REQUISITOS DA TAREFA
Segundo o excerto sobre o ALMA, a que distância de nós está a estrela HL Tauri?

Uma das imagens obtida pelo ALMA foi “suficiente para revolucionar as teorias de formação planetária”
Em 2014, já com todas as 66 antenas montadas no deserto do Atacama, foi possível movê-las (usando camiões de 135 toneladas construídos para esse propósito) e espaçá-las até distâncias que chegaram aos 15 quilómetros, abrangendo, deste modo, uma área maior. Com esta configuração das antenas conseguiu-se obter uma das imagens astronómicas mais espetaculares dos últimos anos, na qual se vê, com enorme detalhe, a estrutura concêntrica e brilhante do disco de matéria que circunda a HL Tauri, uma estrela igual ao Sol mas que só tem um milhão de anos, a 450 anos-luz de nós.
Esta observação representou, tal como explicaram na época os investigadores do ALMA, “um enorme passo em frente na compreensão de como é que os discos protoplanetários se desenvolvem e como os planetas se formam” no seio desses mesmos discos de matéria. “Assim que vimos esta imagem ficámos estupefactos, sem palavras. A HL Tauri não tem mais do que um milhão de anos e, no entanto, parece que o seu disco está já repleto de planetas em formação [que surgem nos espaços entre os anéis]. Só esta imagem já é suficiente para revolucionar as teorias de formação planetária,” explicou Catherine Vlahakis, cientista do observatório.
E o que dizer da imagem, revelada em 2015, de um anel cósmico formado por uma galáxia situada a uns impressionantes 11,7 mil milhões de anos-luz da Terra? A luz que agora vemos dessa galáxia, batizada de SDP.81, data de quando o Universo apenas tinha 15% da sua atual idade (que é de 13,8 mil milhões de anos). À primeira vista, pode não parecer impressionante, mas foi a imagem de maior resolução que o radiotelescópio no Atacama conseguiu obter até então, já que é preciso ter em conta a dantesca distância a que está a galáxia.
O aspeto anelar com que a galáxia é vista a partir da Terra deve-se ao efeito de lente gravitacional, um fenómeno que ocorre quando duas galáxias, uma mais distante do que a outra, se alinham quase perfeitamente: a luz emitida pela que está mais longe é amplificada e distorcida pela massa da galáxia que está mais perto do ponto de observação (o nosso planeta, neste caso), fazendo com que a sua luminosidade surja sob a forma de um anel. Se tal não sucedesse, a galáxia longínqua nem sequer seria vista, pois estaria tapada pela que está mais perto do observador.
Este fenómeno vai ao encontro da Teoria da Relatividade de Albert Einstein, a qual postula que uma grande massa pode distorcer os raios de luz emitidos por um objeto – quase como se a luz contornasse o objeto que está no meio.

[Entradas do conjunto de dados]
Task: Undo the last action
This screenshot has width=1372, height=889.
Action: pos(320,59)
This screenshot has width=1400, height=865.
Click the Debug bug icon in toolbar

RESULTADO DA TAREFA
A 450 anos-luz.